## What is expected
Retype the lines below exactly, from the one that contains "Screen dimensions: 616x364" through the last, and leave every picture out.

[Screenshot grounding data]
--- START ---

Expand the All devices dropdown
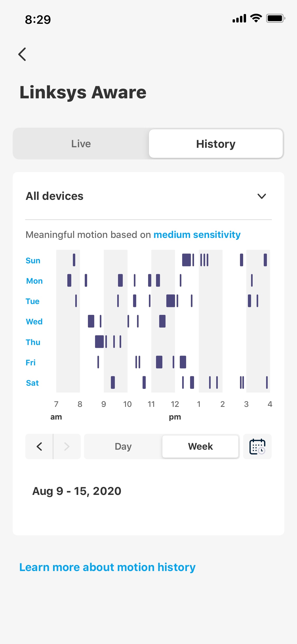Viewport: 297px width, 644px height. coord(55,196)
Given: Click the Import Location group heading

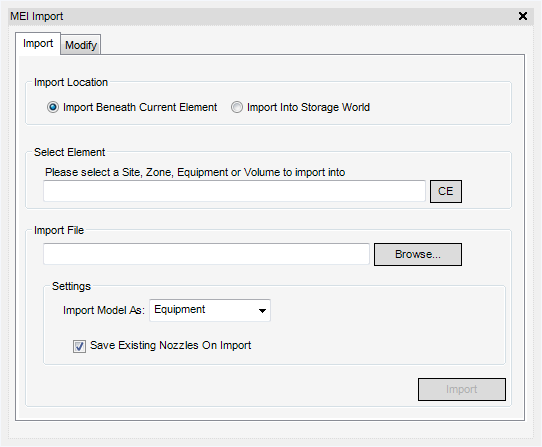Looking at the screenshot, I should [x=71, y=82].
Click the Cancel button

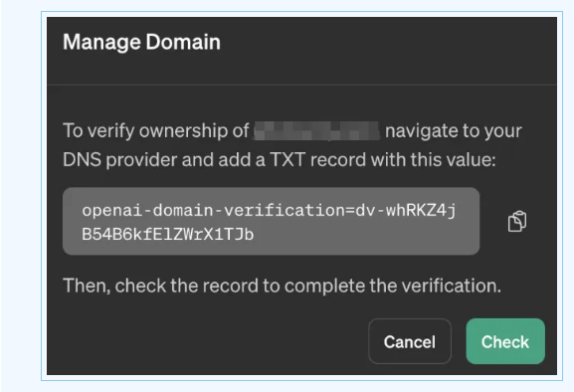[x=410, y=341]
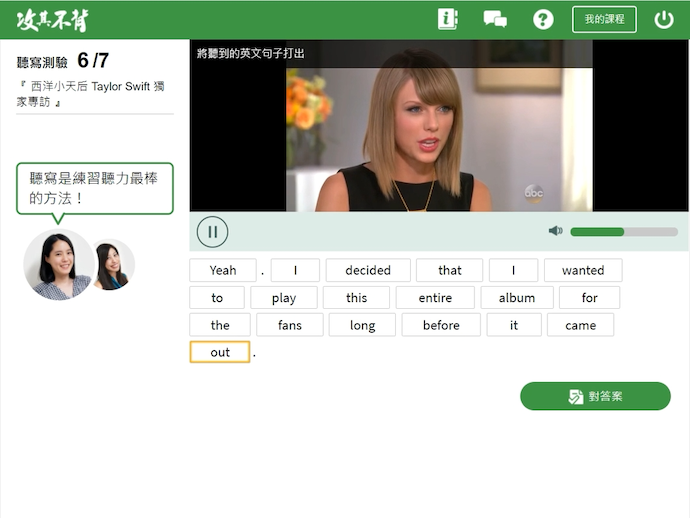Screen dimensions: 690x518
Task: Open 我的課程 (My Courses)
Action: point(604,19)

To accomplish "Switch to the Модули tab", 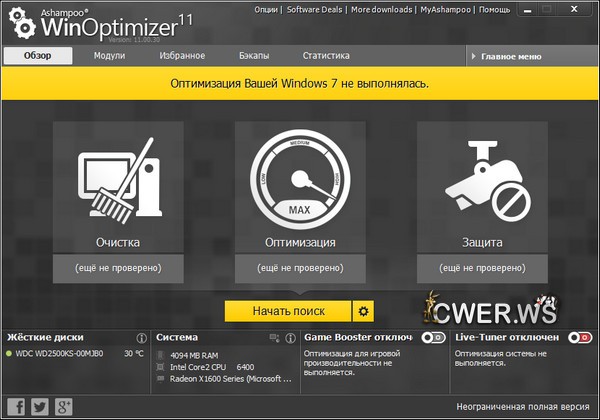I will click(x=109, y=56).
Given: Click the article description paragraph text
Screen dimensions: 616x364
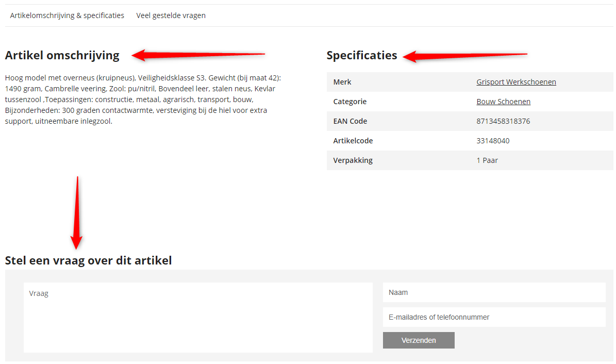Looking at the screenshot, I should pos(143,100).
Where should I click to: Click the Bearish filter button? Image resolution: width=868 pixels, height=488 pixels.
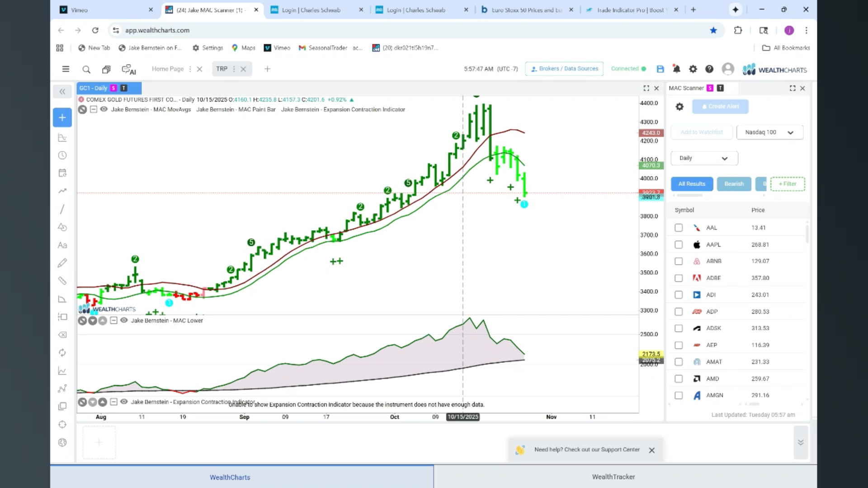pos(734,184)
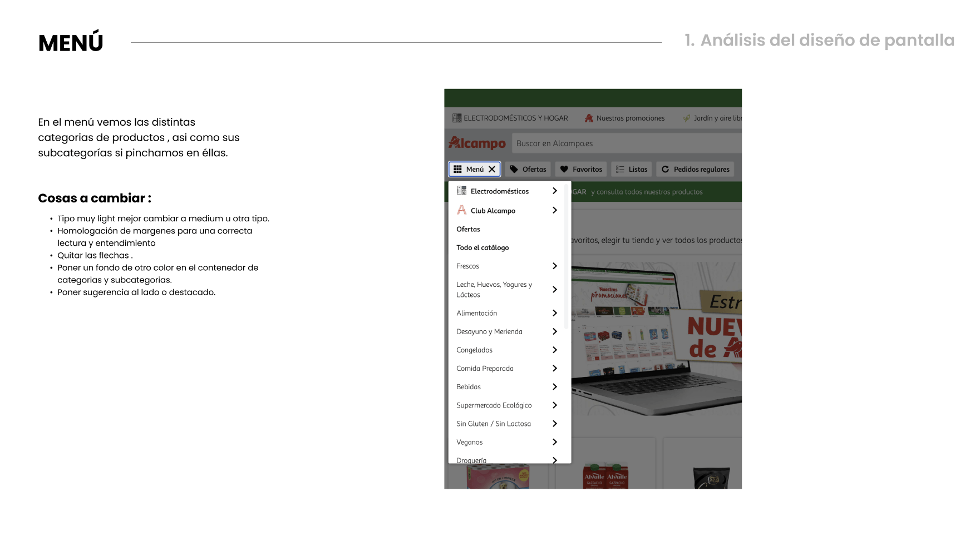Select Supermercado Ecológico menu item
This screenshot has height=551, width=980.
tap(494, 405)
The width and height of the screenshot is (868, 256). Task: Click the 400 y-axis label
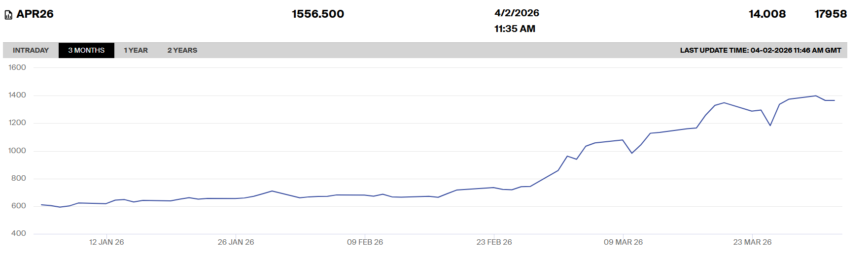tap(19, 233)
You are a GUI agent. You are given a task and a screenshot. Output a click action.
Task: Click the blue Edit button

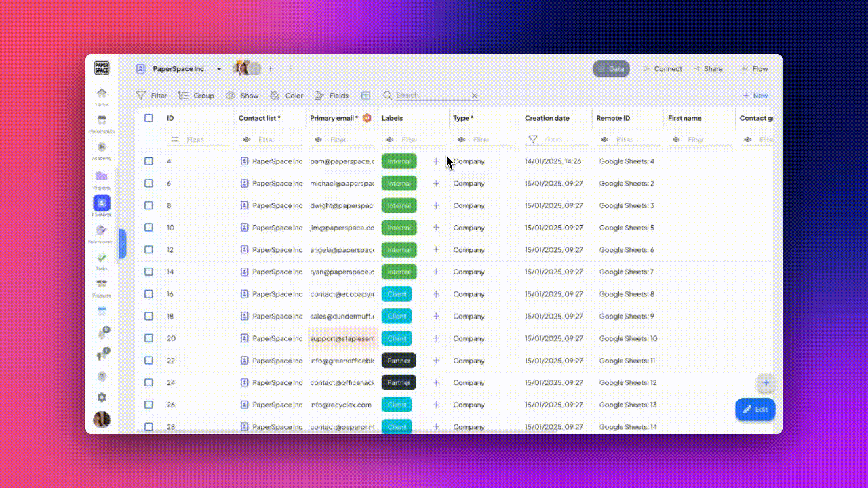755,409
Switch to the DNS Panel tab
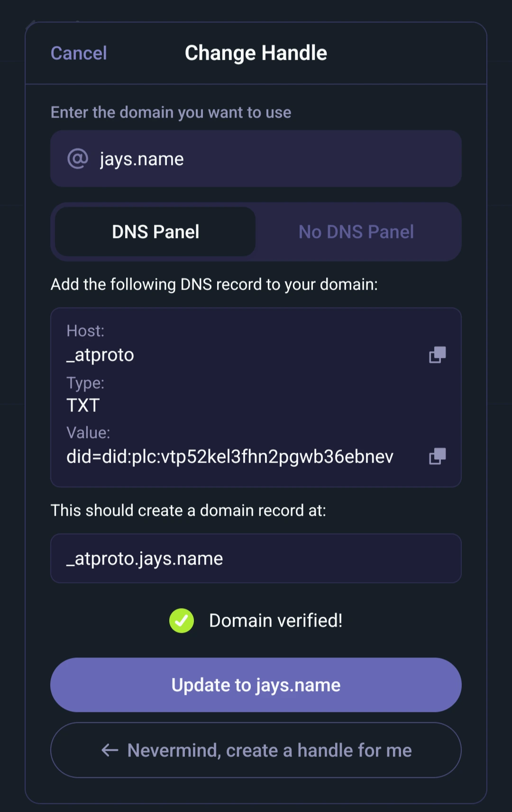This screenshot has height=812, width=512. [x=155, y=232]
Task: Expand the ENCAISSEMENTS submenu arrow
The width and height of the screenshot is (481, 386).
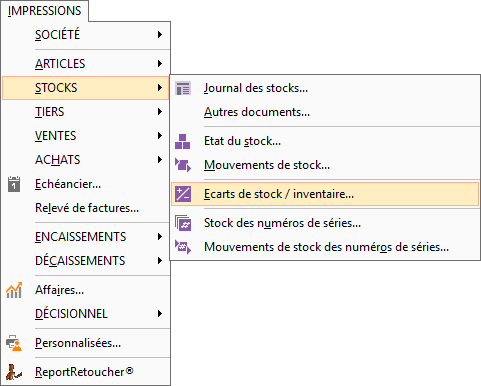Action: (160, 237)
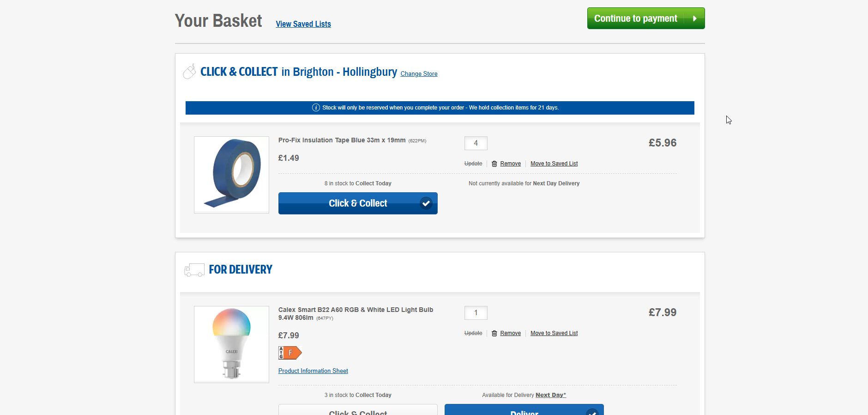The image size is (868, 415).
Task: Click the trash icon for the Insulation Tape
Action: (494, 164)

--- END ---

## Finished task
Screen dimensions: 616x364
Looking at the screenshot, I should pos(143,100).
Where should I click to: Click the Bearish filter button? Image resolution: width=868 pixels, height=488 pixels.
pos(734,184)
Select Supermercado Ecológico menu item
This screenshot has height=551, width=980.
tap(494, 405)
The width and height of the screenshot is (868, 256). Task: Click the 400 y-axis label
tap(19, 233)
You are a GUI agent. You are given a task and a screenshot. Output a click action.
Task: Click the blue Edit button

755,409
Switch to the DNS Panel tab
This screenshot has height=812, width=512. [x=155, y=232]
Task: Expand the ENCAISSEMENTS submenu arrow
The width and height of the screenshot is (481, 386).
Action: (160, 237)
The image size is (868, 415).
Task: Click the trash icon for the Insulation Tape
Action: (494, 164)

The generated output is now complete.